I have been teaching this tech class for a week now for Fresno Pacific University's Teacher-Librarian program.

I am so impressed with these students. It is a small class and entirely online, but I think that has been helpful in many ways. Students tend to be less threatened by what they say and how they say it in online classes, so they are willing to have real conversations about real issues.

Friday, May 2, 2008

Teacher Librarians being cut due to budget

“Research from eleven states and over 4,000 schools documents that credentialed LMTs raise achievement scores anywhere from 8-20%. Support personnel alone in an LMC do not raise achievement but credentialed LMTs do. Why? Because the LMT concentrates on teaching and learning rather than on managing a warehouse. When there is no LMT, achievement suffers – its people rather than just things that make the difference.”

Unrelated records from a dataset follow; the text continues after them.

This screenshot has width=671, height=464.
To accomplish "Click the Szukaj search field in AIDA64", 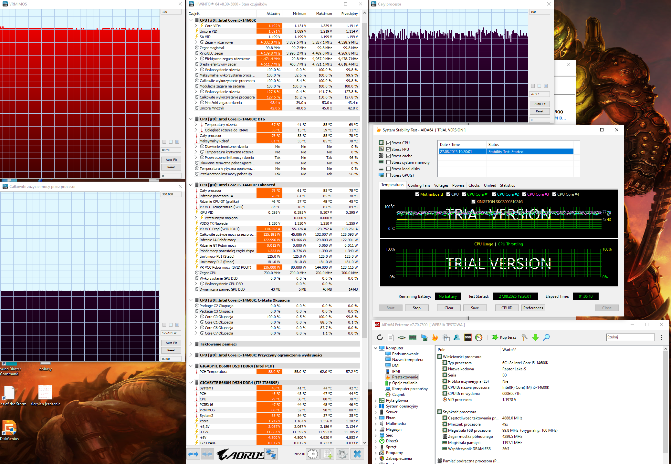I will pyautogui.click(x=630, y=337).
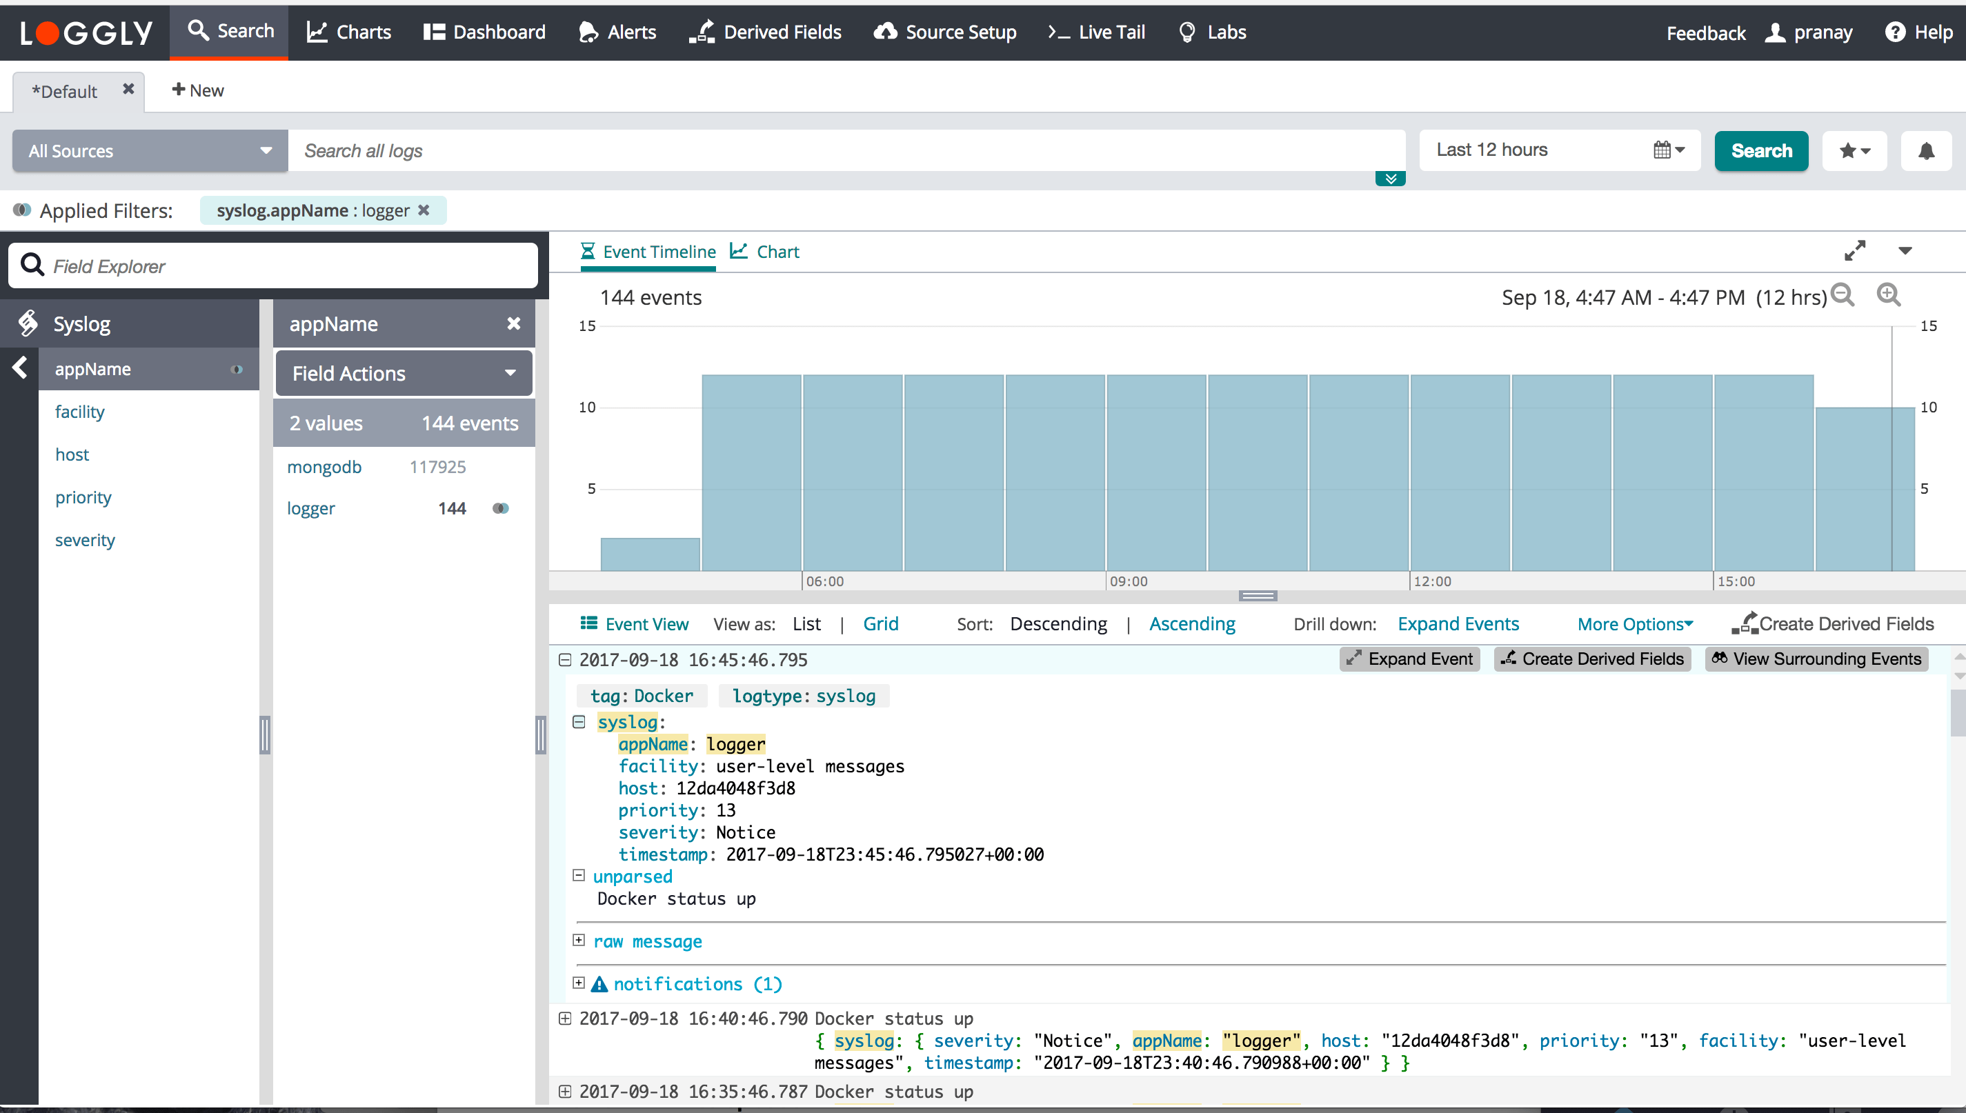Open Derived Fields from top navigation

tap(765, 31)
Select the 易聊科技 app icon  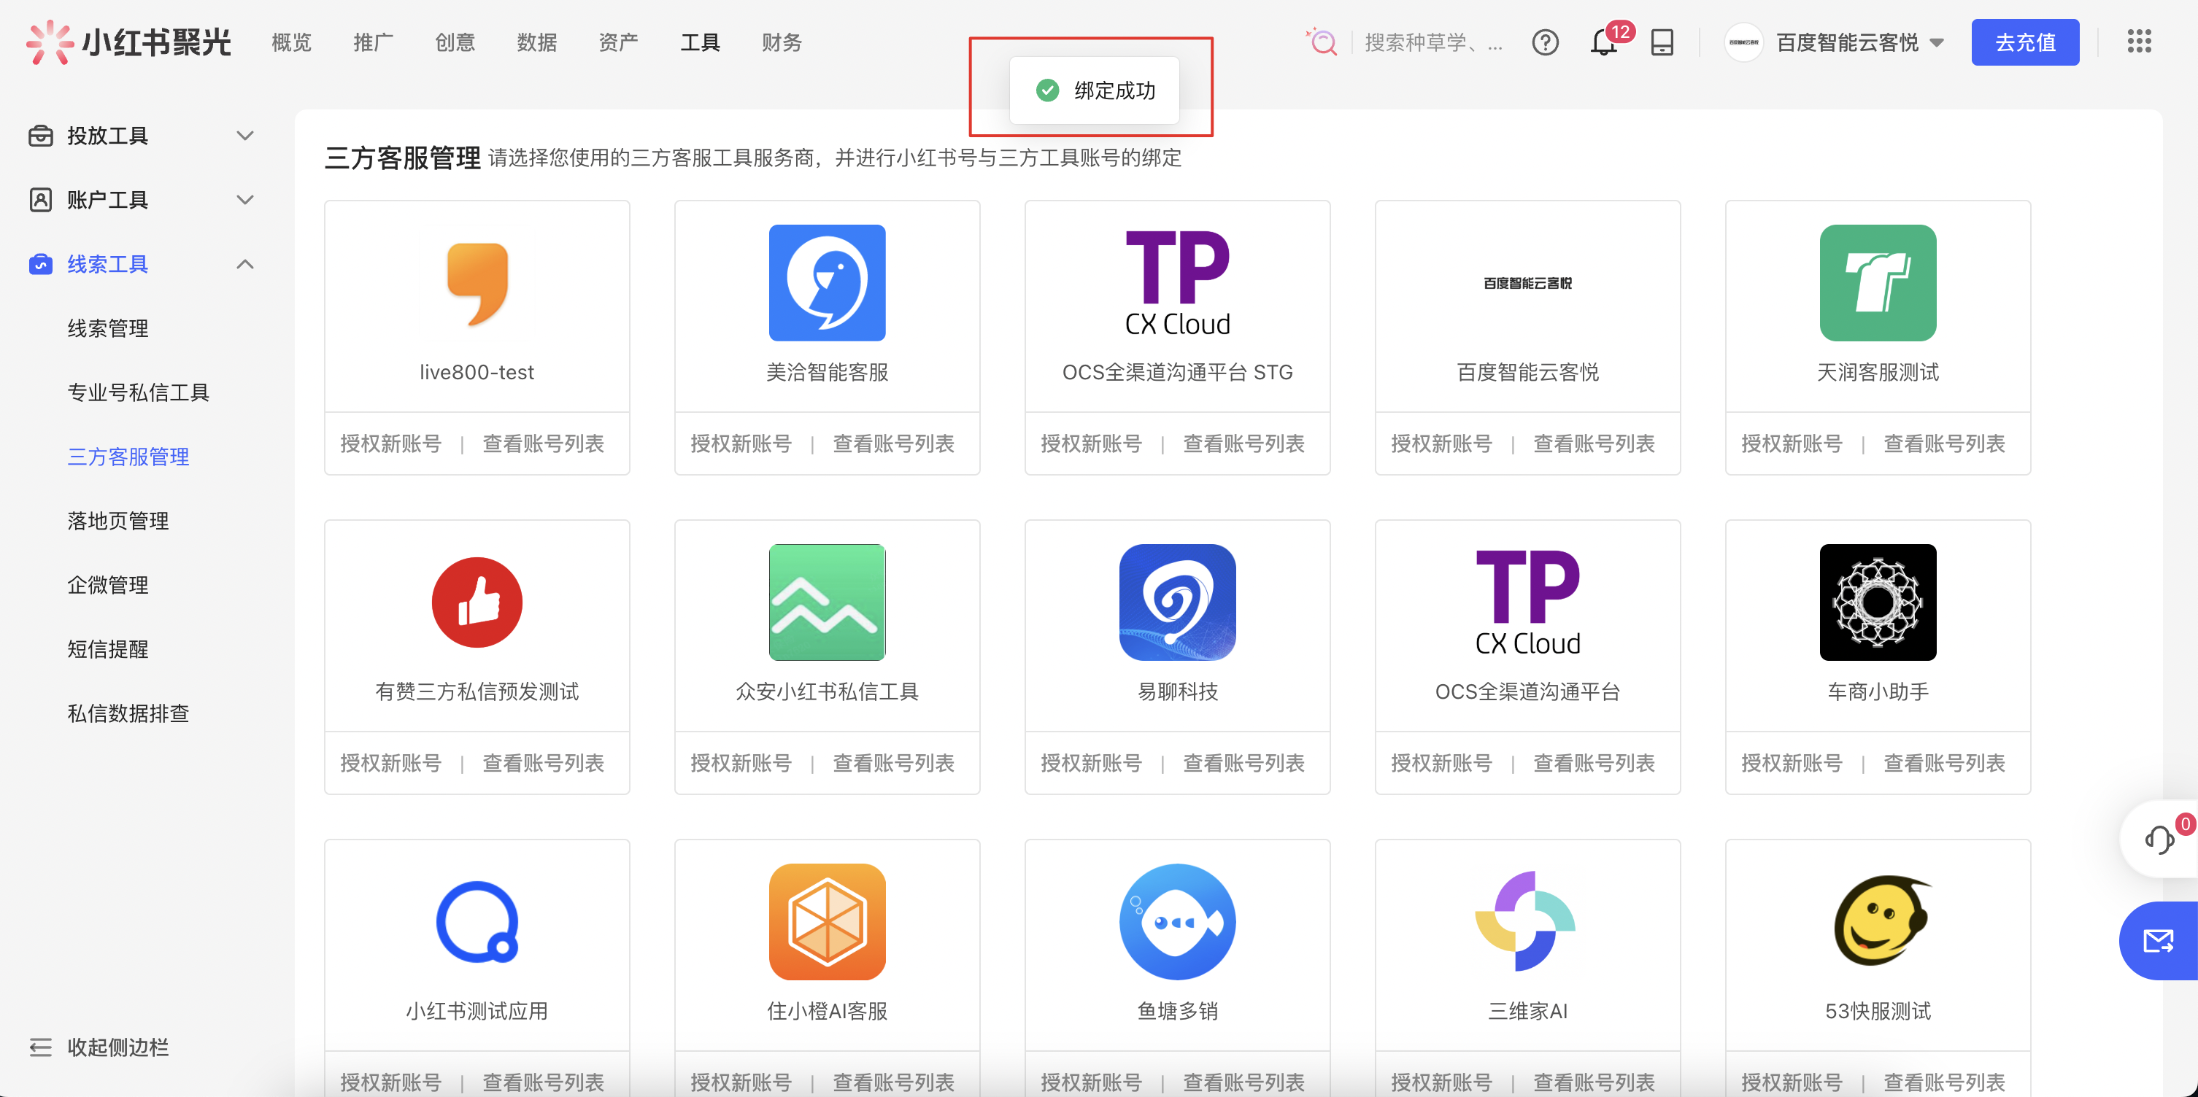1177,602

-Loertscher, David V. with Ross J. Todd. Evidence-Based Practice for School Library Media Specialists. Salt Lake City UT: Hi Willow Research & Publishing, 2003.

Thursday, May 1, 2008

Library Hero

If you would like to see one of my library heroes, see this week's CNN Hero. I know him (because he usually attends the Ethiopian Culture Camp that my family attends each summer). When he lived in the U.S., Yohannes was a children's librarian. See:
Tom Nixon

Teaching them there librarians

In that last post, I mentioned what I would do if I were teaching a teacher-librarian credentialing course.

As it happens, I am.

But, Tom, you only started the program last year. How can you be doing that so soon? That is just so wrong!

Full disclosure: I am not actually teaching a library course. I am teaching the technology festival course (MCE-760/Curriculum Integration). In other words, I am teaching technology to teacher-librarians. That I can do.

And stop worrying about what I am doing, will you! I know I'm not ready to be teaching the library courses. :)

This is why it has been a little quiet around here lately. As it happens, I am teaching the very first course in Fresno Pacific University's brand-new online program. I also had the pleasure of developing the course. For those not in the know, often instructors teach online courses that they did not develop. That is significantly more common.

Why was I asked to do this? I am not sure. I have taught university classes before, but I also have some experience with online learning. Probably seemed a reasonable choice, I suppose.